2002
Project Partners
Description
Acadia University’s 65,000 square foot K.C. Irving Environmental Science Centre combines facilities for scientific research and instruction with meeting and gathering spaces to serve the entire University in order to bring all members of the University community into contact with the natural sciences. In its architectural expression, the Environmental Science Centre looks to the restrained Georgian Classicism of the University's older buildings, with red brick, granite water table, limestone trim, and slate roof. The building's state-of-the-art greenhouse draws its form from the rich history of glass houses and conservatories. To the south the Centre opens to a walled garden, graduation lawn, and research garden that are part of the new Harriet Irving Botanical Gardens dedicated to the study of the native flora of the Acadia region, while to the north it is connected by tunnel to the existing Patterson Hall (1927), which houses the departments of Biology and Environmental Sciences. The three-storey Centre terminates visual and pedestrian axes which focus on the campus's historic University Hall and the Students' Centre.
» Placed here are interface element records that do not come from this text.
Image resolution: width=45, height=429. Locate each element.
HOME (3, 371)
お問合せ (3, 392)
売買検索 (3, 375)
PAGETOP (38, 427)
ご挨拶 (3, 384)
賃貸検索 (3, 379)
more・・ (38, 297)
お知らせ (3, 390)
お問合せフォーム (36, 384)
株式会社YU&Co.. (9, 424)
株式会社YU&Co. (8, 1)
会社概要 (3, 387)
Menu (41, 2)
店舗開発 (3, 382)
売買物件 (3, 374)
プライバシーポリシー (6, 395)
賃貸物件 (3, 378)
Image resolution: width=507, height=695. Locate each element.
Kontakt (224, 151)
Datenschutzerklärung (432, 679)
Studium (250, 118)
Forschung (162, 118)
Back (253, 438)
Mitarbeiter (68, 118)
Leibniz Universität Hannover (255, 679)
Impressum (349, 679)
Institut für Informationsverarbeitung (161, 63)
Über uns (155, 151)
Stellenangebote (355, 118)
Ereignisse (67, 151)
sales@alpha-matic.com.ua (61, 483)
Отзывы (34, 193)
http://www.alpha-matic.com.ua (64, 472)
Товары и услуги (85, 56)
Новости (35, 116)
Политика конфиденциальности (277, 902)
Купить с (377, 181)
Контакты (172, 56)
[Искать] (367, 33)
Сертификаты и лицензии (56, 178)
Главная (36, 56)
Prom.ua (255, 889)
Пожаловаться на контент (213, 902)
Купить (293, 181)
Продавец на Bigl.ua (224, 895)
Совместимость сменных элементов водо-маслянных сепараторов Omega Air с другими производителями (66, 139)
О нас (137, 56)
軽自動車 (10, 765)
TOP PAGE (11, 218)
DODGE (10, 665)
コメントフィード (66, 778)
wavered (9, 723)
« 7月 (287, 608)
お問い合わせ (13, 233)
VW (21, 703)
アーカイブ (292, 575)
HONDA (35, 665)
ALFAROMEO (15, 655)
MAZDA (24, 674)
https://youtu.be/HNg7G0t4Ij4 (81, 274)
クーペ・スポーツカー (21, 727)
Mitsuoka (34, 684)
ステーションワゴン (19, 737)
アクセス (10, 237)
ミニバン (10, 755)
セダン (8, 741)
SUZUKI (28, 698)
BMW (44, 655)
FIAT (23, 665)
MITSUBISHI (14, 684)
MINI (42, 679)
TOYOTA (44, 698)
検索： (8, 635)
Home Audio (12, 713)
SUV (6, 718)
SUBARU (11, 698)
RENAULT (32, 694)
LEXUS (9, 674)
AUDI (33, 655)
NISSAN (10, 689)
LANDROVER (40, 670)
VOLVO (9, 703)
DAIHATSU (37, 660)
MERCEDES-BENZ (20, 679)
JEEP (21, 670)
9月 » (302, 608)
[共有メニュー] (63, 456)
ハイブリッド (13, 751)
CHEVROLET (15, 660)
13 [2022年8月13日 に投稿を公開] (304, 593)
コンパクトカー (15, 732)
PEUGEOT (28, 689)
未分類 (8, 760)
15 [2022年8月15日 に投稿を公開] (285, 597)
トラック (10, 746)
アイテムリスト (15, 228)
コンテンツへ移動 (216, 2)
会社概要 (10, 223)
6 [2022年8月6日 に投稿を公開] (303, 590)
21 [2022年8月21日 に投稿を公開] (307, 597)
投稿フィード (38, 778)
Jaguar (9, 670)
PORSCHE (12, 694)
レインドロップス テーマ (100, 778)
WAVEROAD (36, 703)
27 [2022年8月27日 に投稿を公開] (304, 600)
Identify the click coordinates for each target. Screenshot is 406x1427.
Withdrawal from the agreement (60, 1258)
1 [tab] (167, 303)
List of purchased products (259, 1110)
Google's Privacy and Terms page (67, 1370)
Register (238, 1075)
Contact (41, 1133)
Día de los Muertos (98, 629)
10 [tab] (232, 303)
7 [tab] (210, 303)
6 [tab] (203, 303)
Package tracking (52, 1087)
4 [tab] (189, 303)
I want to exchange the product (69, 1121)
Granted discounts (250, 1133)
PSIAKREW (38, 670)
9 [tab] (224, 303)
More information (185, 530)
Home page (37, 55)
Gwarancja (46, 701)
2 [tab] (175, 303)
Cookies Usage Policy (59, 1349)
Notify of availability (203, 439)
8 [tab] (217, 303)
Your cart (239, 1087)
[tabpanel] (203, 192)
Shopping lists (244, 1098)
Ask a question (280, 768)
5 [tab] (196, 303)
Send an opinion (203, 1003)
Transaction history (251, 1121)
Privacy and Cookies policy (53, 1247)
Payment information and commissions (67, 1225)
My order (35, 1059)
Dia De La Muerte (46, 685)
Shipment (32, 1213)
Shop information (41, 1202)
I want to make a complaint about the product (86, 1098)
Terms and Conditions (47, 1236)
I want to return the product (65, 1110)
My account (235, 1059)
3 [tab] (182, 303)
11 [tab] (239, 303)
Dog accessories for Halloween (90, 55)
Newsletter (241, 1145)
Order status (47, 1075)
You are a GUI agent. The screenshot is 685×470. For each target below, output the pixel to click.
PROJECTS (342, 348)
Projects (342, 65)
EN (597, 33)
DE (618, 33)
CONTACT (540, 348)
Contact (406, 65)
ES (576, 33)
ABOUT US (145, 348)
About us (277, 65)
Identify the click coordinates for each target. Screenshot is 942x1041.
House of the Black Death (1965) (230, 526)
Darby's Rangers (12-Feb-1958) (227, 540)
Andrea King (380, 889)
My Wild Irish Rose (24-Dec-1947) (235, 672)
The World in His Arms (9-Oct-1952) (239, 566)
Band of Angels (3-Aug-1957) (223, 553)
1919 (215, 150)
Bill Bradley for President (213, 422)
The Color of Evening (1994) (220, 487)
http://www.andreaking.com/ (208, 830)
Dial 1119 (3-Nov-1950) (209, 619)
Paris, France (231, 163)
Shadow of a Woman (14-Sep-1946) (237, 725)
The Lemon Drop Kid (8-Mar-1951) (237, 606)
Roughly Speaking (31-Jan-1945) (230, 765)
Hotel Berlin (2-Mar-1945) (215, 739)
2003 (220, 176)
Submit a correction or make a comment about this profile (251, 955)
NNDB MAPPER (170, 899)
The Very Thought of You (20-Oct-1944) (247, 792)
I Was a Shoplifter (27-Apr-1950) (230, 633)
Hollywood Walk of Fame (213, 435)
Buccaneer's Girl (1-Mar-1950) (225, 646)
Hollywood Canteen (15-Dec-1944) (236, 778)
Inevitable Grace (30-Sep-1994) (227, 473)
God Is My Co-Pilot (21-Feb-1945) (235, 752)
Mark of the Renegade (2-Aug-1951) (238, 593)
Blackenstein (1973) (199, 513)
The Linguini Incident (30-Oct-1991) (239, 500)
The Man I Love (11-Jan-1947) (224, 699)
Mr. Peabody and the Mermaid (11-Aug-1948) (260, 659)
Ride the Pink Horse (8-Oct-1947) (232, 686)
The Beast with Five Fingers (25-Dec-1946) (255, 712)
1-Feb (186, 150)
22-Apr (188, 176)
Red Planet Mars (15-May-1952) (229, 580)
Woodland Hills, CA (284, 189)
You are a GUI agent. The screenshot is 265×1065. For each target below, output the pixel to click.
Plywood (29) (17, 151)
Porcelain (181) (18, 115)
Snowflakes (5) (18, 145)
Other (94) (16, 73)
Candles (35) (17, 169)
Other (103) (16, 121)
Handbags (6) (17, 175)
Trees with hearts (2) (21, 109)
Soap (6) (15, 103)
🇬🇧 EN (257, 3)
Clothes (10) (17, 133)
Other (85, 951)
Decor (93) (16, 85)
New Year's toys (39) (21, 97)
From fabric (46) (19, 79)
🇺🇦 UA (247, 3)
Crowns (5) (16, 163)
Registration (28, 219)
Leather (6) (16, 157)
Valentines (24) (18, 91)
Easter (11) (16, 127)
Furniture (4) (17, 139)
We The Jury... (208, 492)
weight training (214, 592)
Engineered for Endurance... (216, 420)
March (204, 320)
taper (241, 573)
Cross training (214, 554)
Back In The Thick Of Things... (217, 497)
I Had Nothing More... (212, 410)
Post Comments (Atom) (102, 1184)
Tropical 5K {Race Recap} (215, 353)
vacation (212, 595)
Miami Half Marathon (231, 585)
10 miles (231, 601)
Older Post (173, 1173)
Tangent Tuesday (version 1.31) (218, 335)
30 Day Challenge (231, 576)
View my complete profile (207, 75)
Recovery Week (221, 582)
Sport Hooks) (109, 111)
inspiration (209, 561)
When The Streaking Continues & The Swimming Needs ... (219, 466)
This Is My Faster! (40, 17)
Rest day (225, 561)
Immediately adjacent to the Centre's lobby, a wintergarden for major receptions and other ceremonial gatherings opens to the walled garden. The building's lower level contains a 130-seat high technology auditorium with adjacent breakout rooms and classrooms, while the upper level contains the Acadia Room, a 2,400-square-foot reception suite which serves as the University Board of Trustees' meeting area and offers views across the campus to the Bay of Fundy.
The building's laboratory and research facilities are distributed between the main floor greenhouse and lower-level laboratories. The building's 4,500-square-foot herbarium, designed to the highest archival standards, serves a growing collection of 400,000 preserved botanical specimens dating back to the 18th century.